# Problem statement:
Rewrite the entries below as a JSON list of strings, one string per line and blank lines omitted, beginning at the line containing "Open the 0005.手风琴独奏" and running through the final line of the entries.

□ □ □ □

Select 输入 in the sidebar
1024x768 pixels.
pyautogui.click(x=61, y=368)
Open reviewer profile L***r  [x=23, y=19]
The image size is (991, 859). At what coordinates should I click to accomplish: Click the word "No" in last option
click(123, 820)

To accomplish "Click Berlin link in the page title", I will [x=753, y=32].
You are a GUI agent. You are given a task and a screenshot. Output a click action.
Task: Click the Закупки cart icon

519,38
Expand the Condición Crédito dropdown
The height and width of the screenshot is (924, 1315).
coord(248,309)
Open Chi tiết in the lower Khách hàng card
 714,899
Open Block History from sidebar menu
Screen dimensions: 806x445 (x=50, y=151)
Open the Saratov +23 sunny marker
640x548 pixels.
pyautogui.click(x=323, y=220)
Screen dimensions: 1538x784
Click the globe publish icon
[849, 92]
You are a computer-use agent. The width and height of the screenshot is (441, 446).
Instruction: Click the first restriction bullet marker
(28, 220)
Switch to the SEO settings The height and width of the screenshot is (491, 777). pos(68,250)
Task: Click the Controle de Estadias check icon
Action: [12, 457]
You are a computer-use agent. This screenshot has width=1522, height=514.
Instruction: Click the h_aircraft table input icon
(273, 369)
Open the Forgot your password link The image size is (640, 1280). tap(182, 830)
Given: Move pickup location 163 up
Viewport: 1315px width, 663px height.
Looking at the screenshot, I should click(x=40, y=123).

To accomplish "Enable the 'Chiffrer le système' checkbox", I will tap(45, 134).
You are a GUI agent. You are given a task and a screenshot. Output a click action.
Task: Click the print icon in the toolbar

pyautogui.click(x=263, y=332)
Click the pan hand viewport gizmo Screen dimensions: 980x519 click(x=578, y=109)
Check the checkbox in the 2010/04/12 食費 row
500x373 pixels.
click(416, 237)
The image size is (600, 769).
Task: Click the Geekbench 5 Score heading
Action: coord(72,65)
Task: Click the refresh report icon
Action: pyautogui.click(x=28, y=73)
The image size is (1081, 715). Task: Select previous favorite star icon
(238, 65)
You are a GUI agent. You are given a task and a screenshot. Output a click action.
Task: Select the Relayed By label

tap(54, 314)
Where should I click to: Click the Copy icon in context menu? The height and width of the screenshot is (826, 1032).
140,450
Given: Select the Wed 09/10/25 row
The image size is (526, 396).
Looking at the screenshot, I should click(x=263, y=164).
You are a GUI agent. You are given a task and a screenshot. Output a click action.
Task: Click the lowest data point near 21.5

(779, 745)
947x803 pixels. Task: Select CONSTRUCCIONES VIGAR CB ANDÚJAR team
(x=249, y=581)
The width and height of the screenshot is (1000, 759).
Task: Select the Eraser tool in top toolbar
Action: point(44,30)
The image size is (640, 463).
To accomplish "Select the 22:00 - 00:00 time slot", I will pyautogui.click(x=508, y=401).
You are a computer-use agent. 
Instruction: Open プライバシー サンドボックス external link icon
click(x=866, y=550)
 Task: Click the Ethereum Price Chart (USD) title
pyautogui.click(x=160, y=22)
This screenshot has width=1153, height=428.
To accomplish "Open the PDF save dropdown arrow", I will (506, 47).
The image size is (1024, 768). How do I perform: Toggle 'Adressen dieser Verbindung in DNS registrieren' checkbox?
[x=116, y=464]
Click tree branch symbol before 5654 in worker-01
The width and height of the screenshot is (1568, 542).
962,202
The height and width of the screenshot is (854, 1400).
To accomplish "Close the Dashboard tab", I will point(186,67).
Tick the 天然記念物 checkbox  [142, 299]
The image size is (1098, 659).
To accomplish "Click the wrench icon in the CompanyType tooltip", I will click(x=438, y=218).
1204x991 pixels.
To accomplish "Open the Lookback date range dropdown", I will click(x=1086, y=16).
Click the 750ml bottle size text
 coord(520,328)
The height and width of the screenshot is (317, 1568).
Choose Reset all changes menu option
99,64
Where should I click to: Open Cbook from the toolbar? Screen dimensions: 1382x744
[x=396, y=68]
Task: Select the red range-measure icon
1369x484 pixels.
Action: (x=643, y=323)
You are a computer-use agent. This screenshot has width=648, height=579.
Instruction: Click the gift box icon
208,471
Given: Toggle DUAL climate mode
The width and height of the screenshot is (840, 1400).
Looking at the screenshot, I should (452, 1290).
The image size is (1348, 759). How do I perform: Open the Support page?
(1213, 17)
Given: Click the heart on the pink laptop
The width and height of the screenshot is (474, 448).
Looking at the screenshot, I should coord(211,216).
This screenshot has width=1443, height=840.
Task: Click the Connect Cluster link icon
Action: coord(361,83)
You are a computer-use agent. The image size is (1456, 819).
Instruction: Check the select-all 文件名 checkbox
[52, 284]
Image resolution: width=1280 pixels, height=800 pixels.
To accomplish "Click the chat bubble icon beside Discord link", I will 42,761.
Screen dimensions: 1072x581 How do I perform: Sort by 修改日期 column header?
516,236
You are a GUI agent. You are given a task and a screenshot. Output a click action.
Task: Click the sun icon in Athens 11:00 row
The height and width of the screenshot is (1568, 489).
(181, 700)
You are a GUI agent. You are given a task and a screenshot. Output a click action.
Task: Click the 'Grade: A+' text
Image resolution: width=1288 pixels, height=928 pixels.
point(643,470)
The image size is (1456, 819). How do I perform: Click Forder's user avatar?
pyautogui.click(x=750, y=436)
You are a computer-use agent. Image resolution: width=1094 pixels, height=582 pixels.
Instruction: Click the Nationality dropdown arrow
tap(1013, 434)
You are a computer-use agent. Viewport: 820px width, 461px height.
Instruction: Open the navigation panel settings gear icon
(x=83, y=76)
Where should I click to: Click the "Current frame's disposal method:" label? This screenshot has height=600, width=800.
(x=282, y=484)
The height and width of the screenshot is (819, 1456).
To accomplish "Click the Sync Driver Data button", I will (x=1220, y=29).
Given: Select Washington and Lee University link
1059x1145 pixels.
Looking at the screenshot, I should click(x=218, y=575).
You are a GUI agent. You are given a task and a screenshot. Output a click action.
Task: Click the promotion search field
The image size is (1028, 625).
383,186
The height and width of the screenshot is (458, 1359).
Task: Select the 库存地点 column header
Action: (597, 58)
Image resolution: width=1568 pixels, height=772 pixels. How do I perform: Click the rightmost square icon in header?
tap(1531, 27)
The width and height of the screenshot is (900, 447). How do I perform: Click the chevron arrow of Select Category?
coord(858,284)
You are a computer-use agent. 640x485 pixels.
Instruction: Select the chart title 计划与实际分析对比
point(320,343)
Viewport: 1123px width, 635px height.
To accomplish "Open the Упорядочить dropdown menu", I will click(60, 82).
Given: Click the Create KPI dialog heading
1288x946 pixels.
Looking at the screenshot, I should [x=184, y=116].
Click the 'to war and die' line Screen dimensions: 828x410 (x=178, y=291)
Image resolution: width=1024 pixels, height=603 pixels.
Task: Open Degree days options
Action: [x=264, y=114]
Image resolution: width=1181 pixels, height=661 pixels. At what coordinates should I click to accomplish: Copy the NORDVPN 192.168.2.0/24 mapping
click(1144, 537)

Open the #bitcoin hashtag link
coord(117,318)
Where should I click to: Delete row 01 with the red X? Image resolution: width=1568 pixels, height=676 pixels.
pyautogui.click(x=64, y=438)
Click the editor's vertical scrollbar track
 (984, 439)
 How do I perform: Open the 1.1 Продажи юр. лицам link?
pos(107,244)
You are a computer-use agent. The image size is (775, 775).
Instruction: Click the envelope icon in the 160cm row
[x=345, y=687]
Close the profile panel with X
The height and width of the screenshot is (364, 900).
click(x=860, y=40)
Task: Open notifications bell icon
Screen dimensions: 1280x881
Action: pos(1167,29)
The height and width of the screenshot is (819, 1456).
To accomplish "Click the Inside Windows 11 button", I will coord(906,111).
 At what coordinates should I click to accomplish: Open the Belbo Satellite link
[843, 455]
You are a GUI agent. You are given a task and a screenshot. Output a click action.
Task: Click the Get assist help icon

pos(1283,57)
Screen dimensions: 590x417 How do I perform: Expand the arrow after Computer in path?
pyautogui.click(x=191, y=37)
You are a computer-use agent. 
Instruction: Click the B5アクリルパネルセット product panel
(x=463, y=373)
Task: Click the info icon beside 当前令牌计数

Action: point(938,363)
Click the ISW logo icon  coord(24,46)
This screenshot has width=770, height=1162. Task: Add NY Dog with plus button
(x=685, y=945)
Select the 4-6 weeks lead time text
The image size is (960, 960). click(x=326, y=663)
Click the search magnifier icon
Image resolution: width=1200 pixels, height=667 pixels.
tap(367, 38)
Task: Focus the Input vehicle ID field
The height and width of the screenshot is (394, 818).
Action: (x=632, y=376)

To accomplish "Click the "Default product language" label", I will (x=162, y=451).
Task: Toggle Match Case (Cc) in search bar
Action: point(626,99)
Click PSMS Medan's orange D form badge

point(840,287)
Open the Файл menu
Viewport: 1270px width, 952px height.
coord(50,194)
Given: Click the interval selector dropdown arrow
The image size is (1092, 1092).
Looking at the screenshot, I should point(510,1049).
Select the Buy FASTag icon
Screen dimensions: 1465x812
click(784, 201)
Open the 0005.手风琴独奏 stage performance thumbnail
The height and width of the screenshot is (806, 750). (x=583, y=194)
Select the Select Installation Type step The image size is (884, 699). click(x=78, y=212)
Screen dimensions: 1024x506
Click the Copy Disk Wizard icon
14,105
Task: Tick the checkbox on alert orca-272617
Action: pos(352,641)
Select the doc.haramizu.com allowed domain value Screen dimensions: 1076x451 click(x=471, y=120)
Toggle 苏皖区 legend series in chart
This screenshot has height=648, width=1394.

□ □ □ □

# Complete response:
[
  "Open the 0005.手风琴独奏 stage performance thumbnail",
  "The height and width of the screenshot is (806, 750). (x=583, y=194)",
  "Select the Select Installation Type step The image size is (884, 699). click(x=78, y=212)",
  "Screen dimensions: 1024x506",
  "Click the Copy Disk Wizard icon",
  "14,105",
  "Task: Tick the checkbox on alert orca-272617",
  "Action: pos(352,641)",
  "Select the doc.haramizu.com allowed domain value Screen dimensions: 1076x451 click(x=471, y=120)",
  "Toggle 苏皖区 legend series in chart",
  "This screenshot has height=648, width=1394."
]